The policy statement and technical report also reference several policies related to pediatric ED patient safety strategies covering pediatric readiness in the ED, handoffs, patient- and family-centered care, ED crowding and medication safety.
Addressing multiple challenges
Many factors in the ED environment can make it challenging to provide safe care for critically ill and injured patients. These include overcrowding, high patient volume, high-decision density under time pressure, diagnostic uncertainty, limited knowledge of patients’ history and preexisting conditions, frequent workflow interruptions, multiple care transitions and barriers to effective communication.
To address these areas, the statements provide strategies on leadership, disaster preparedness, communication, medication safety and other topics.
Recommendations address leadership commitment to safety through adopting pediatric readiness and include the following:
- Make patient safety in the ED a priority for hospital and ED leadership.
- Ensure that all EDs have the appropriate resources (medications, equipment, policies, education) and capable staff to provide emergency care for children.
- Support the presence of a pediatric ED quality and patient safety committee or pediatric representative on the committee.
One key component of disaster preparedness for EDs is to be “pediatric ready.” Other factors include:
- ensuring disaster planning considers the unique needs of children, especially those with access and functional needs and preexisting and complex medical conditions;
- ensuring that ED staff has practiced pediatric disaster plans; and
- recognizing that the mental health needs of children experiencing disasters can extend into adulthood.
Patients with language, cultural and socioeconomic challenges are disproportionately at risk for experiencing preventable adverse events in the health care system. To address language barriers and the importance of cultural competency and humility of the health care team in addressing such disparities, the policy includes the following recommendations:
- Advocate for implicit bias training and diversify the ED workforce.
- Improve clinicians’ cultural competency/humility and awareness of their own implicit bias on the safety and quality of care of children.
- Implement shared decision-making practices and use trained language interpreter services rather than bilingual relatives or a clinician with limited proficiency in the patient’s language.
- Expand resources for beside ED interpreters, such as tele-interpreter services, which include sign language.
Guidance includes these points:
- Establish a process to ensure that body weight is measured and recorded in kilograms only to avoid inappropriate calculations.
- Advocate for the integration of ED pharmacists, when possible, within the ED team to verify the preparation, dosing, dispensing and reconciliation of medications administered in the ED, as well as drug education to the heath care team and patients.
- Recognize risk factors for medication errors during ordering, preparation and administration.
- Advocate for policies to address timely tracking, reporting and evaluation of patient safety events and for the disclosure of medication errors or unanticipated outcomes.

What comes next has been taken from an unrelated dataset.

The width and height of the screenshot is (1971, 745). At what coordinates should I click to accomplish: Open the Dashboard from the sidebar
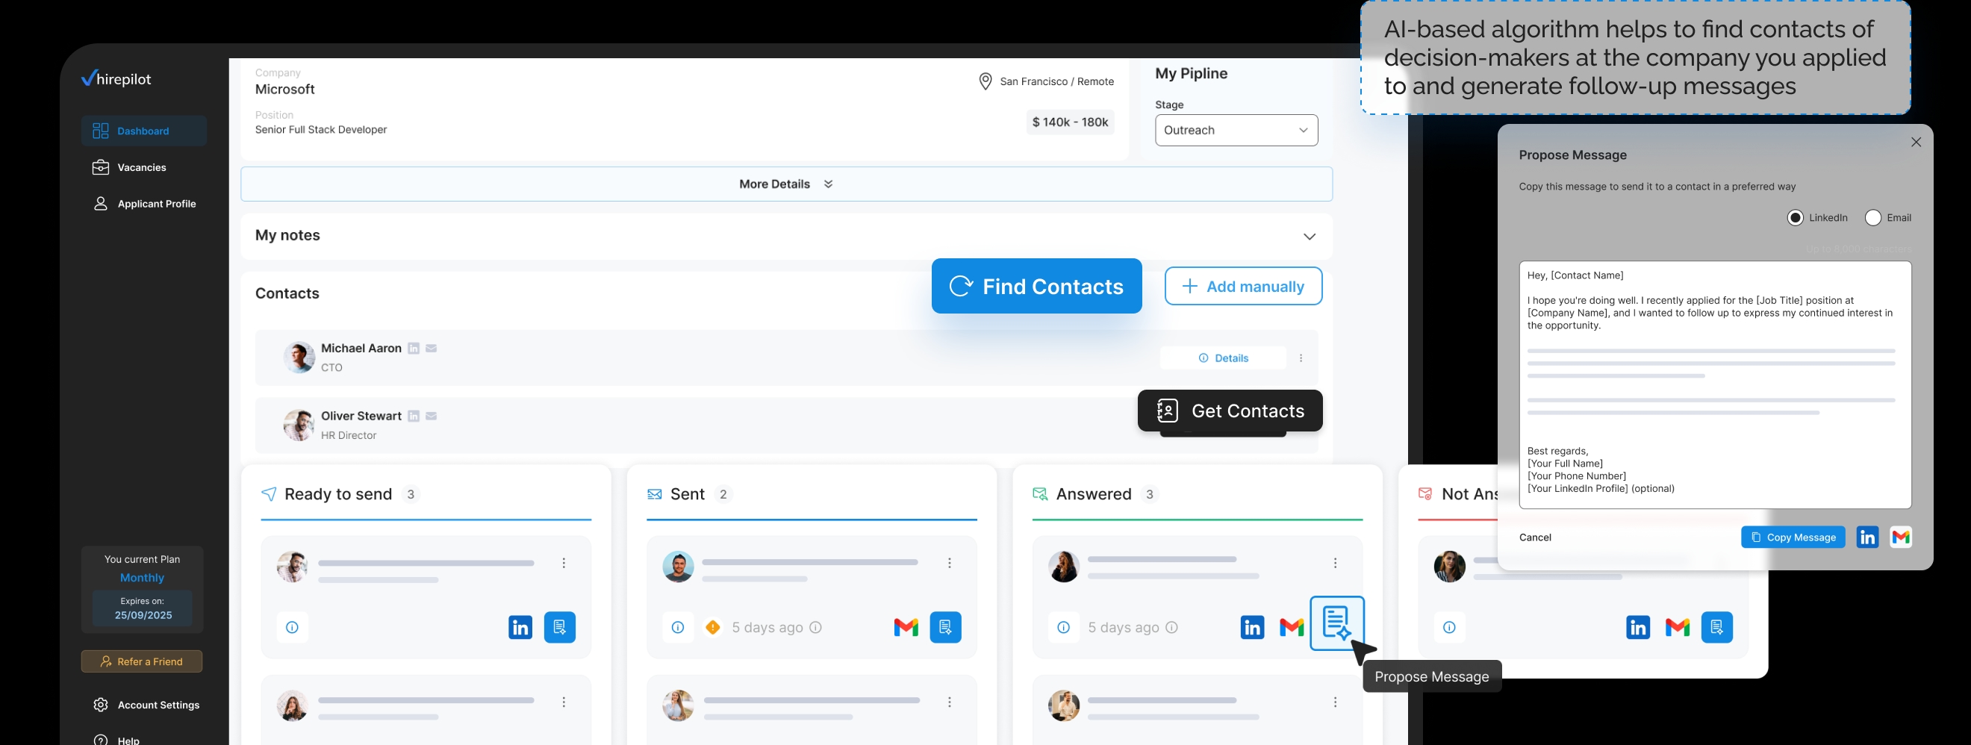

The policy also offers recommendations pertaining to patient- and family-centered care, cultural competency and humility, and language barriers. It calls for systematically addressing diagnostic errors, shiftwork, burnout and wellness and their impact on safety as well as psychological safety and the importance of reporting “close calls.”
There is guidance regarding ED crowding and prolonged boarding due to pediatric mental health crises and nursing and staff shortages — all of which were exacerbated during the COVID-19 pandemic. The policy suggests advocating for increased mental health services in schools; integrating mental health into pediatric primary care; increasing insurance coverage and payment for mental health care in the ED and for follow-up care; and extending access to telehealth.
Other topics involved in maximizing patient safety cover teamwork, ED shift huddles, handoffs and the role of information technology in patient care such as clinical decision support tools and their integration into the electronic health record to streamline workflows. The use of telehealth can be leveraged to enhance patient safety by connecting patients and pediatricians to remote specialist care. Telehealth also can help prevent unnecessary transfers and keep patients in rural areas connected to the health care system when in-person visits are difficult to achieve.
Dr. Joseph is a lead author of the policy statement and technical report. A member of the AAP Board of Directors and AAP Section on Emergency Medicine, she is a former member of the Committee on Pediatric Emergency Medicine.